* Stored data entries
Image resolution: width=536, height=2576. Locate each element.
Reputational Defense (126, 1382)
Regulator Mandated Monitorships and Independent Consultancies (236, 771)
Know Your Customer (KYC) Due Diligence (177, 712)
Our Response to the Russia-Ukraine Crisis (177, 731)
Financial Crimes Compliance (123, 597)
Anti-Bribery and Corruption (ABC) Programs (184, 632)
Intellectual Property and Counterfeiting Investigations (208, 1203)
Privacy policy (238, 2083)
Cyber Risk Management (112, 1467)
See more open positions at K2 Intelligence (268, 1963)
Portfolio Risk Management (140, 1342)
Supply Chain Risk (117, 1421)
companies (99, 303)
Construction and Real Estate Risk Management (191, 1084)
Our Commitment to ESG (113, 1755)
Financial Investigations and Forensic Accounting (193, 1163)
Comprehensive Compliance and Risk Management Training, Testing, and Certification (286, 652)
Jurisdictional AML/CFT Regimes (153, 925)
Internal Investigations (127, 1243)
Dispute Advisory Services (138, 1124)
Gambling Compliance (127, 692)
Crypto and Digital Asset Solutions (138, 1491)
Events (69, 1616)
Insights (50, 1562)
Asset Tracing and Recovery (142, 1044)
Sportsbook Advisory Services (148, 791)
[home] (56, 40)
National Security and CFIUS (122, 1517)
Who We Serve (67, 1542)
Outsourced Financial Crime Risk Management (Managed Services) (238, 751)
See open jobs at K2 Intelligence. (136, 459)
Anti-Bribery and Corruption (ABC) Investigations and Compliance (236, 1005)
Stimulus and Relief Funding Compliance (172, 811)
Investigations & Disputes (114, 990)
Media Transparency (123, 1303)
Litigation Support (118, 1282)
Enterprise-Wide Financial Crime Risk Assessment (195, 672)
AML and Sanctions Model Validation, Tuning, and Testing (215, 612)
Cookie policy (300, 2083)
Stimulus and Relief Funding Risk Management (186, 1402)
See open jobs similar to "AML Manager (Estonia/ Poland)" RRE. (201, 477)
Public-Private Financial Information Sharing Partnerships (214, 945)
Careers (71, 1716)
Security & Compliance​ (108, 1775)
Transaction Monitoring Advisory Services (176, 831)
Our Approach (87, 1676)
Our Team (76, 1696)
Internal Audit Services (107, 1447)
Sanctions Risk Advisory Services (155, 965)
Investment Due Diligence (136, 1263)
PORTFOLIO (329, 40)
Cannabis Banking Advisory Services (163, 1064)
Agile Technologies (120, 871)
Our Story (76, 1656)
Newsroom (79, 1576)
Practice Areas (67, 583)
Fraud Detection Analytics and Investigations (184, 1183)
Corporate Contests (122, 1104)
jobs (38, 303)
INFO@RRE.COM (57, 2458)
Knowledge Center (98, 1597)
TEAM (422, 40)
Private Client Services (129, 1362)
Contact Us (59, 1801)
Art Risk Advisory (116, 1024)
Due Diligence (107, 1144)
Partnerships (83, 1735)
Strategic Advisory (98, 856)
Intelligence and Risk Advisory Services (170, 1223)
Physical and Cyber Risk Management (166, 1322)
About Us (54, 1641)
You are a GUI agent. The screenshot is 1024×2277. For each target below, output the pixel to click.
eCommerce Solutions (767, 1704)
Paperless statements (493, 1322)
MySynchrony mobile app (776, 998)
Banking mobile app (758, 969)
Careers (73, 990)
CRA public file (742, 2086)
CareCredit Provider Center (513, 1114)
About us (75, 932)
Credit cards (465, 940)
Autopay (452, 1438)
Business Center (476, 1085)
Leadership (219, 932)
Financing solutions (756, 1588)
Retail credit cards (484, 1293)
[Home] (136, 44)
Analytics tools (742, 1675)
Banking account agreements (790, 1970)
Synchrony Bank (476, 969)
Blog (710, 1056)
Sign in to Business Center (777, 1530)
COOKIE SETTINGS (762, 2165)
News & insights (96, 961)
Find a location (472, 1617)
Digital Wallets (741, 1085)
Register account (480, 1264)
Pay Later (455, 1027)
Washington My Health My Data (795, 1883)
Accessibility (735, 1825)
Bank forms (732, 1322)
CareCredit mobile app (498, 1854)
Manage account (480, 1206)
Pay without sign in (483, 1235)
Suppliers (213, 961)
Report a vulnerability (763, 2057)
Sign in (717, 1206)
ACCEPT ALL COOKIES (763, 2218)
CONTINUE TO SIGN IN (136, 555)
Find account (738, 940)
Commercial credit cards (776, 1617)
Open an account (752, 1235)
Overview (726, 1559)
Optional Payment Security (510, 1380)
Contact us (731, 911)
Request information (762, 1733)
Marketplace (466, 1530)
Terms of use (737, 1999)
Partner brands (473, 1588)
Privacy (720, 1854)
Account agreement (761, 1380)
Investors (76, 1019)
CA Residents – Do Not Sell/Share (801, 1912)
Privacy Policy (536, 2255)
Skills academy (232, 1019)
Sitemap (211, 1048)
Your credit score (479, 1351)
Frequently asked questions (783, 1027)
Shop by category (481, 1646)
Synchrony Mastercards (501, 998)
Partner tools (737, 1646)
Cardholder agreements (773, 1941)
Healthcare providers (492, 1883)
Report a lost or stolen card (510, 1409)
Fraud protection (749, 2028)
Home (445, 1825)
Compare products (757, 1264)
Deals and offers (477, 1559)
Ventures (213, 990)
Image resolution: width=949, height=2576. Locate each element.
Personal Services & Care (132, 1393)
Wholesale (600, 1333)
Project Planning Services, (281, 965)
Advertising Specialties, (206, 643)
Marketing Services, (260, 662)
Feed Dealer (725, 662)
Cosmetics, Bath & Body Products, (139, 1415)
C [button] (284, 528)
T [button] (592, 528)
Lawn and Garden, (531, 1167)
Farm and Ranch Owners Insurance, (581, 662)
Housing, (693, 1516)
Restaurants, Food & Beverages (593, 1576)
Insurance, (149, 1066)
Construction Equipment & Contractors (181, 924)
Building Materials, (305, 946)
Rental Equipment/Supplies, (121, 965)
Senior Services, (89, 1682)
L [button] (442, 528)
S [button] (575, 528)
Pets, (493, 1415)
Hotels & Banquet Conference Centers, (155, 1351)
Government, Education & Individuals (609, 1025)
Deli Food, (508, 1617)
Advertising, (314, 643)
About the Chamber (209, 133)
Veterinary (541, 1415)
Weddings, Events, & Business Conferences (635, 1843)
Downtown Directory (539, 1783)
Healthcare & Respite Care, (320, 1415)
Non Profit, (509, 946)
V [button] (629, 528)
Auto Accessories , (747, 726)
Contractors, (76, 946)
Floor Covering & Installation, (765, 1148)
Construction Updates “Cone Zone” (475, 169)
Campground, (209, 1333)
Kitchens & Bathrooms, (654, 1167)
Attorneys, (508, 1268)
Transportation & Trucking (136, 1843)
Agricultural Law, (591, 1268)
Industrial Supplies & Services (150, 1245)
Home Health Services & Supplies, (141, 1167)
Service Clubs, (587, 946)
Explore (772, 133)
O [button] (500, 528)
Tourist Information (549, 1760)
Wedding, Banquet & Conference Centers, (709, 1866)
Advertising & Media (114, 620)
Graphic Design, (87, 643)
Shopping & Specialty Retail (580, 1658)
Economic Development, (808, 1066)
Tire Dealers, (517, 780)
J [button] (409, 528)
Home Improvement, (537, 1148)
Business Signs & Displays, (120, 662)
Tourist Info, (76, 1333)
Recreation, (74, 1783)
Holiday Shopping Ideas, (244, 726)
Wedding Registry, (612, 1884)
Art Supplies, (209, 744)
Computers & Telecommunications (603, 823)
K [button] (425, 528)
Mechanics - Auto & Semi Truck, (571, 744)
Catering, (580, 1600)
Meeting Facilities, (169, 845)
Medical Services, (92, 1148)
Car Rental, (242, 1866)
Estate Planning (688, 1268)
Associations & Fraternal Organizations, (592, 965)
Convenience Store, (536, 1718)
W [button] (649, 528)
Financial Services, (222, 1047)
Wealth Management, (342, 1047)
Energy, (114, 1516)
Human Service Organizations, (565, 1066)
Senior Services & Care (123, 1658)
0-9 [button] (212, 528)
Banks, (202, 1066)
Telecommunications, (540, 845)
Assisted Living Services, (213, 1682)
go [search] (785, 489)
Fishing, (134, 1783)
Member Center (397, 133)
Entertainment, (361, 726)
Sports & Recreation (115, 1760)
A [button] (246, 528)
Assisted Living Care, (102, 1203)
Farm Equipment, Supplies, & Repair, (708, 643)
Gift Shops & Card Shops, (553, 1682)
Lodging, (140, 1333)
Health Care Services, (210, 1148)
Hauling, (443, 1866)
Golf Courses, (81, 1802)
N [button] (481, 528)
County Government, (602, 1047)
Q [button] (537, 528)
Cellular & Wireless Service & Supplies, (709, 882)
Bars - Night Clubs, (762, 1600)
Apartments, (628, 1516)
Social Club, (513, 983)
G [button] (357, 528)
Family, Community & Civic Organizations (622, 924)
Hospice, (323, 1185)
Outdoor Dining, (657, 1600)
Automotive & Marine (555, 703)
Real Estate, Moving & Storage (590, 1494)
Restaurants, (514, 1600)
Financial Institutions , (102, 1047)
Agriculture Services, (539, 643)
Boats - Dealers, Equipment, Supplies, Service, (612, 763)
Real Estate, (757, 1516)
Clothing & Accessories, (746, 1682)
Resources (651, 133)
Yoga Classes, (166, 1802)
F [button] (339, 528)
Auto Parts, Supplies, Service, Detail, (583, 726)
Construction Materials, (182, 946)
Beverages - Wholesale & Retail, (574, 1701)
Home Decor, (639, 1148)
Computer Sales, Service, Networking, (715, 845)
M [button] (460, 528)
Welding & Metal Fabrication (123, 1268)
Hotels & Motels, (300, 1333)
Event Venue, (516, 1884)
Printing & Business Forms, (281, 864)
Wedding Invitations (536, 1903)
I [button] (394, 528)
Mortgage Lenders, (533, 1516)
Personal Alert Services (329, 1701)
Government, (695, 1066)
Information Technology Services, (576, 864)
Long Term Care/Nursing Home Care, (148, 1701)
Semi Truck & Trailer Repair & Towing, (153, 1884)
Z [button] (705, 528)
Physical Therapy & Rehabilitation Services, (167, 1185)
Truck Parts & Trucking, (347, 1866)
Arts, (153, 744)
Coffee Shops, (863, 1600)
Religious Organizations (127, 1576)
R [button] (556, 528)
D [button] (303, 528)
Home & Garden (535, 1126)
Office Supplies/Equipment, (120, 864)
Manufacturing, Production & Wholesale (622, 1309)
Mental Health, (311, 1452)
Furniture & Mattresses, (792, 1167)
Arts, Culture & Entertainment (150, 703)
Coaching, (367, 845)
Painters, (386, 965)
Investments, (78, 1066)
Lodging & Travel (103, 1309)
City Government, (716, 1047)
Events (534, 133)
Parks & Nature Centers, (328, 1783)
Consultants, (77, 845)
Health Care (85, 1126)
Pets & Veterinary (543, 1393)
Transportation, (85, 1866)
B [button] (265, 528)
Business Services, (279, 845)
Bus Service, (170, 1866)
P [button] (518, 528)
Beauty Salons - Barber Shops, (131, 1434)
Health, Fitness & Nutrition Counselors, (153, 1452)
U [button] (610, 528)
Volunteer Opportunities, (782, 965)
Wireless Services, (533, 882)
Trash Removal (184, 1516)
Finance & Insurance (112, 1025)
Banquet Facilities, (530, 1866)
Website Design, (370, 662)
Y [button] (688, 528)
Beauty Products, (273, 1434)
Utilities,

* Exercise
For each line above that contains the word "Corruption", give the line as it is written.

* Finished exercise
Anti-Bribery and Corruption (ABC) Programs (184, 632)
Anti-Bribery and Corruption (ABC) Investigations and Compliance (236, 1005)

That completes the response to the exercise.